The foolishness of trusting experts

I am not infrequently criticized for being intrinsically skeptical of anything an expert says, despite the fact that I am, literally, a professional card-carrying “expert” myself. But such skepticism is absolutely justified:

As an economist specializing in the global economy, international trade and debt, I have spent most of my career helping others make big decisions — prime ministers, presidents and chief executives — and so I’m all too aware of the risks and dangers of poor choices in the public as well as the private sphere. But up until then I hadn’t thought much about the process of decision making. So in between M.R.I.’s, CT scans and spinal taps, I dove into the academic literature on decision making. Not just in my field but also in neuroscience, psychology, sociology, information science, political science and history.

What did I learn?

Physicians do get things wrong, remarkably often. Studies have shown that up to one in five patients are misdiagnosed. In the United States and Canada it is estimated that 50,000 hospital deaths each year could have been prevented if the real cause of illness had been correctly identified.

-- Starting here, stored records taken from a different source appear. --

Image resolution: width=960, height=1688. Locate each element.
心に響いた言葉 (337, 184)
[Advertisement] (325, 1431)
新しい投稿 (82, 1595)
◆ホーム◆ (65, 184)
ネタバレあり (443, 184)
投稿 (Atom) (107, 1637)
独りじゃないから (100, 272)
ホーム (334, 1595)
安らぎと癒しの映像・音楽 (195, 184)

Yet people are loath to challenge experts. In a 2009 experiment carried out at Emory University, a group of adults was asked to make a decision while contemplating an expert’s claims, in this case, a financial expert. A functional M.R.I. scanner gauged their brain activity as they did so. The results were extraordinary: when confronted with the expert, it was as if the independent decision-making parts of many subjects’ brains pretty much switched off. They simply ceded their power to decide to the expert.

And there is the problem. Experts are simply people with more information and experience. But they are not necessarily as intelligent as you are, they often lack some of the most relevant information, and they usually have no skin in the game so they often don’t even bother paying serious attention to the matter at hand.

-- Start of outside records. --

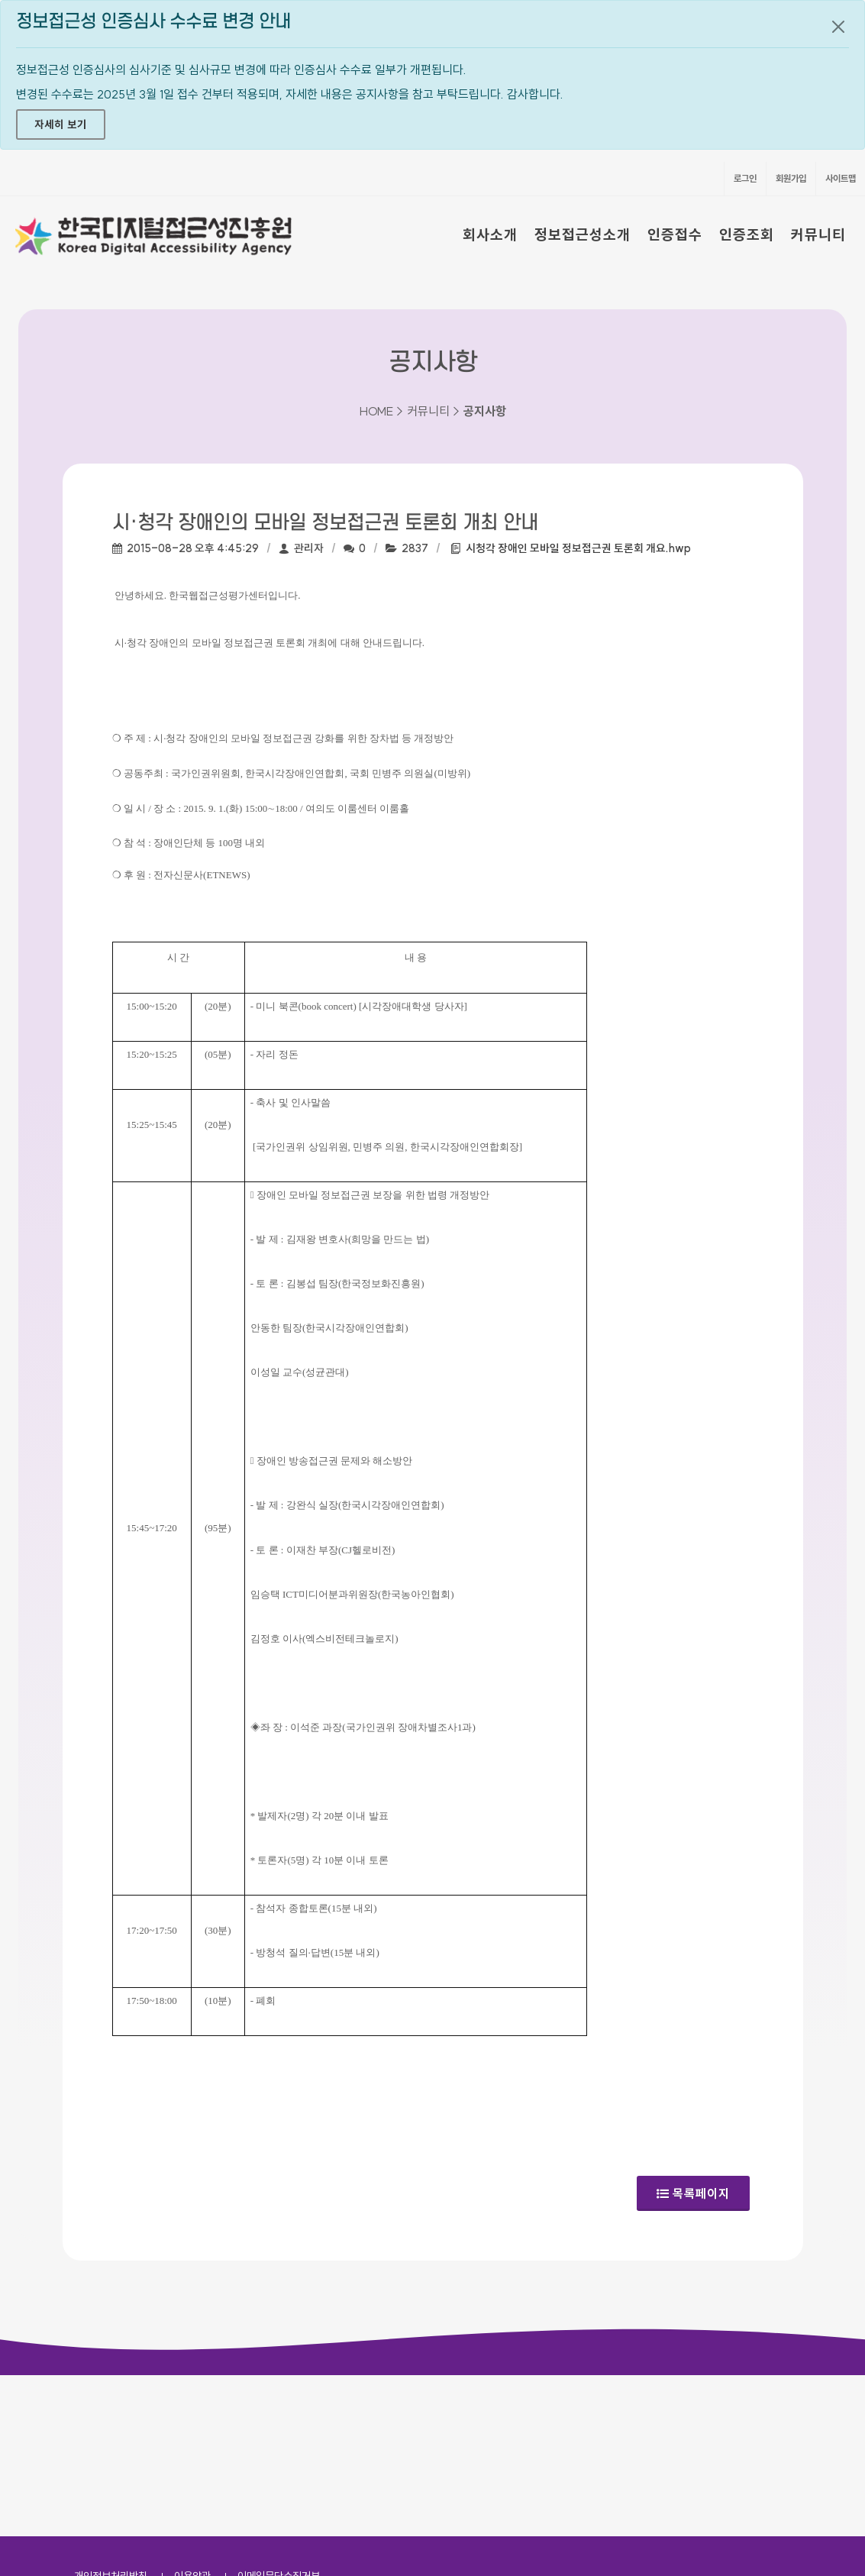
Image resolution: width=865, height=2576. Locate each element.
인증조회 (746, 234)
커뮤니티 (818, 234)
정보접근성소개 (582, 234)
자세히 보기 (60, 124)
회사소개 (490, 234)
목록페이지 (693, 2188)
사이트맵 (840, 178)
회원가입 (791, 178)
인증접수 (674, 234)
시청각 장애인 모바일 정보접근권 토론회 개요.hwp (578, 548)
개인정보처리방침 (110, 2415)
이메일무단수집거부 (278, 2415)
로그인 (745, 178)
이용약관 (192, 2415)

Some of my biggest mistakes have been because, against my better judgment, I trusted the expert to know what he was doing. The main problem, I think, is that the expert is usually making a probabilistic decision based on the averages without bothering to apply the specific details that happen to alter the odds. And this doesn’t even include the more serious, but less common problem of when the expert has a financial incentive to make a particular determination.

As we know, someone with a financial incentive to see things a certain way tends to have a very difficult time seeing it any other way, regardless of their level of expertise. The expert investment adviser wants you to invest in something, anything, and the more churn the better. The expert real estate salesman wants to sell your house quickly, with as little marketing expense as possible, and he doesn’t care if you get the best price or not. The expert banker wants you to take out the largest loan he can get you to sign for, even if you can’t really afford it. The expert IT guy just wants you to shut up, stop asking questions, and do what he tells you.

None of this means that expert advice is useless. Often they have a considerable amount of useful information. But that doesn’t mean you should ever let them make your decisions for you. Listen and learn, but do not trust.